Nice!  I like that way of putting it—"the crucial moment".  I'm always staggering through that with my local group—I look at a game, get excited, want to play it, but then it becomes clear to me that either my friends won't be interested, or that getting them interested would take too much work on my part. 

Sometimes it's because I can't quickly get a handle on all the rules and take that burden off the players.  Other times it's because the player responsibilities are outside my friends' comfort zone.  Then there are the games whose appeal is more procedural than fictional—"check this neat dice mechanic" is a perfect way to pitch a game to me, but my friends care more about "What's the genre, what's the setting, and who do I get to play?"

The games that succeed have to pass the following checkpoints in roughly this order:
1) Pitch—what's this game's unique identifier?
2) Genre?
3) Setting?
4) What character do I play?
5) What does my character do?
6) What mechanics do I use?
7) How many sessions, and how much commitment to attend, are required?
8) Is there another game I want to play more?

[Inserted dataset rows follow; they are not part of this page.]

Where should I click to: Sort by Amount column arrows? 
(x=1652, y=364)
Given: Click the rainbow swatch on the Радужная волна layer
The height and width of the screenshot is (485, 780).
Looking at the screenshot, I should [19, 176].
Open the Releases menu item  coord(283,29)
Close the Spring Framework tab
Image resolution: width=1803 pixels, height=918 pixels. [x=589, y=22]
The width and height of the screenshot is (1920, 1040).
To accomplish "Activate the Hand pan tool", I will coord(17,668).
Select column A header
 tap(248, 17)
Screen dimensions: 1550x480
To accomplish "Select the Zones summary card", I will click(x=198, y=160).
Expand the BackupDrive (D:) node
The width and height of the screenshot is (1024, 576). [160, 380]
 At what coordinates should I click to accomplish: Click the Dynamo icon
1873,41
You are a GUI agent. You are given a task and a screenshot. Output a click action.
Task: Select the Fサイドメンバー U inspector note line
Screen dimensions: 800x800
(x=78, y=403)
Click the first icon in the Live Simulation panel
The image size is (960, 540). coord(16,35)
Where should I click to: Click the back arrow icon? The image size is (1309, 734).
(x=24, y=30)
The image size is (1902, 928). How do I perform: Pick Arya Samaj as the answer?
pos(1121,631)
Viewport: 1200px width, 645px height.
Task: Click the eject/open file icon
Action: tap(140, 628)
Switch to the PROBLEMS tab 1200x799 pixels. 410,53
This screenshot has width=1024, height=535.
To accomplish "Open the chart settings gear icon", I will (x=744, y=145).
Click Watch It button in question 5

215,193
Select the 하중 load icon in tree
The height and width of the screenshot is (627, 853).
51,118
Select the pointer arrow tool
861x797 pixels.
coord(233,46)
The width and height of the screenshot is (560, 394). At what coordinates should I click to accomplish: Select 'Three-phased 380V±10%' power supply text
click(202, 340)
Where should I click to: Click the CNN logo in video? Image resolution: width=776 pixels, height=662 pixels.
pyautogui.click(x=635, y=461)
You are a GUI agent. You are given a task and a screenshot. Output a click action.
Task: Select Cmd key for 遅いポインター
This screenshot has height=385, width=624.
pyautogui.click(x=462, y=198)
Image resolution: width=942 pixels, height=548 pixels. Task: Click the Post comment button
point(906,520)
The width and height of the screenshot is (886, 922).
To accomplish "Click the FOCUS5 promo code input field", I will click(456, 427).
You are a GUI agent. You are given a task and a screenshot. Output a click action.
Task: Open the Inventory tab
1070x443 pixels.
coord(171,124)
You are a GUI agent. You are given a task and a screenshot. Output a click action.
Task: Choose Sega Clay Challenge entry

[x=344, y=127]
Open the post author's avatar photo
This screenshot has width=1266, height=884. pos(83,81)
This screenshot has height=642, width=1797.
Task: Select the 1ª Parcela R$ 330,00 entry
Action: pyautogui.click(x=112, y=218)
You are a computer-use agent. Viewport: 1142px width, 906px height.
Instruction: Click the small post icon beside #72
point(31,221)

So, as facilitator, I need to have reasonable confidence about getting through this list before I'll pitch a game.  Similarity to what's worked before definitely breeds confidence.  That's frustrating for a neophile like myself, but it's what I have to work with.

I'm not sure how typical my group's preferences are, but one takeaway might be that, if there's a game which answers those 8 questions quickly and clearly in language that I can borrow when pitching it, then that game has a massive leg up on other games that lack those qualities.  Beyond that, I dunno—"make settings, characters, situations and mechanics that people want to play with", I guess.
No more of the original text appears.